Segment Open
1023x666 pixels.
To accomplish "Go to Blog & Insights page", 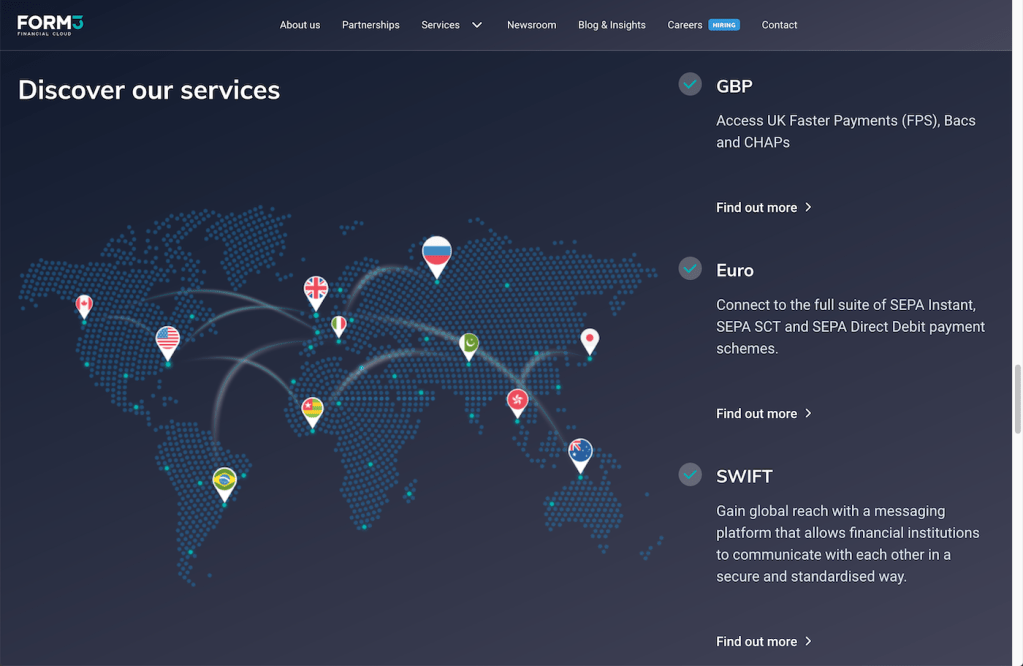I will [611, 25].
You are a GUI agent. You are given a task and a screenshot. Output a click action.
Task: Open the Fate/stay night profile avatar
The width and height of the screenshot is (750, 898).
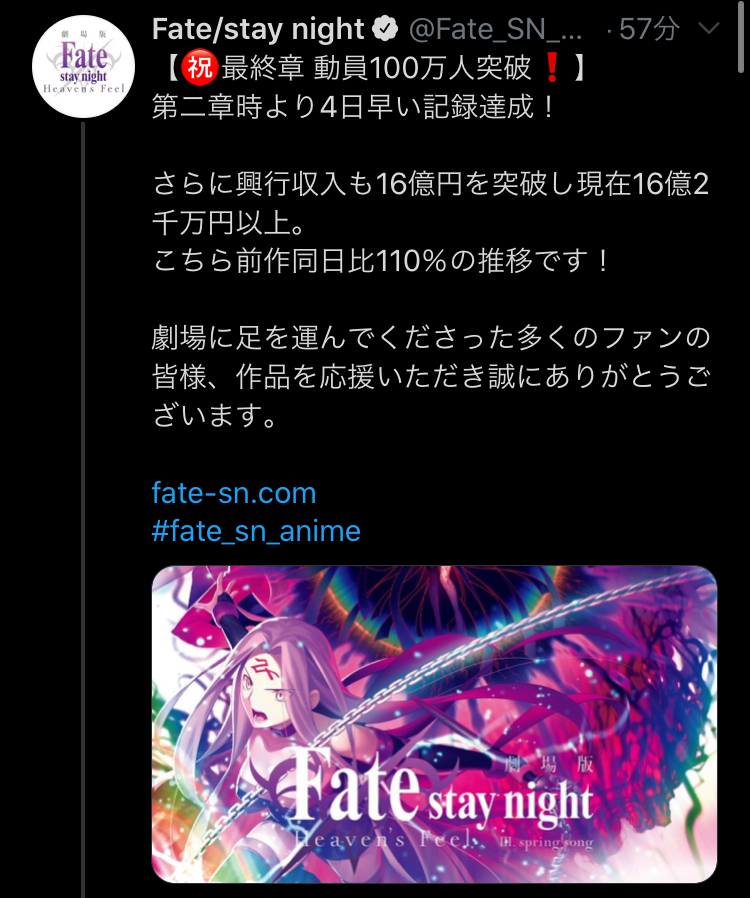[84, 66]
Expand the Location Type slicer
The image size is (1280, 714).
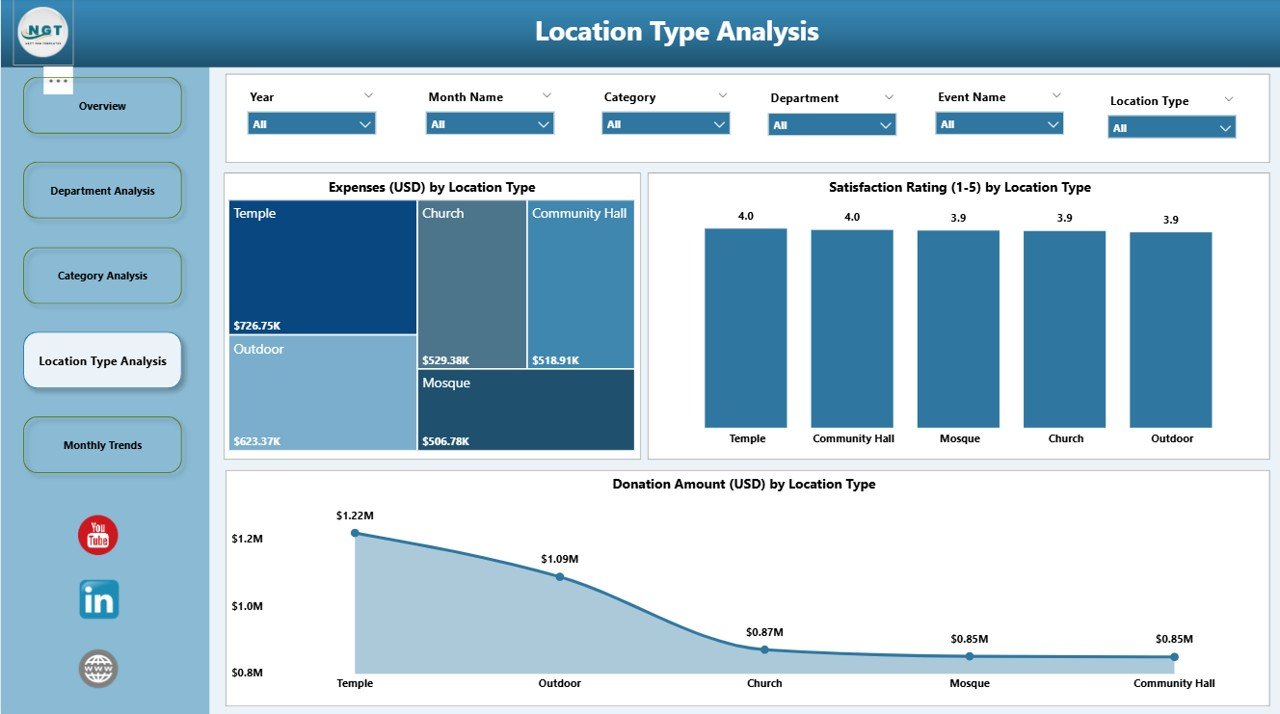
Segment Closed
◆ **Work required**: Beginning with the line that contains "The width and" in the data above, please copy each line exactly until the last line, both ends included, skipping any pictures.

◆ **Expected answer**:
The width and height of the screenshot is (750, 898).
[84, 66]
Expand the Location Type slicer
The image size is (1280, 714).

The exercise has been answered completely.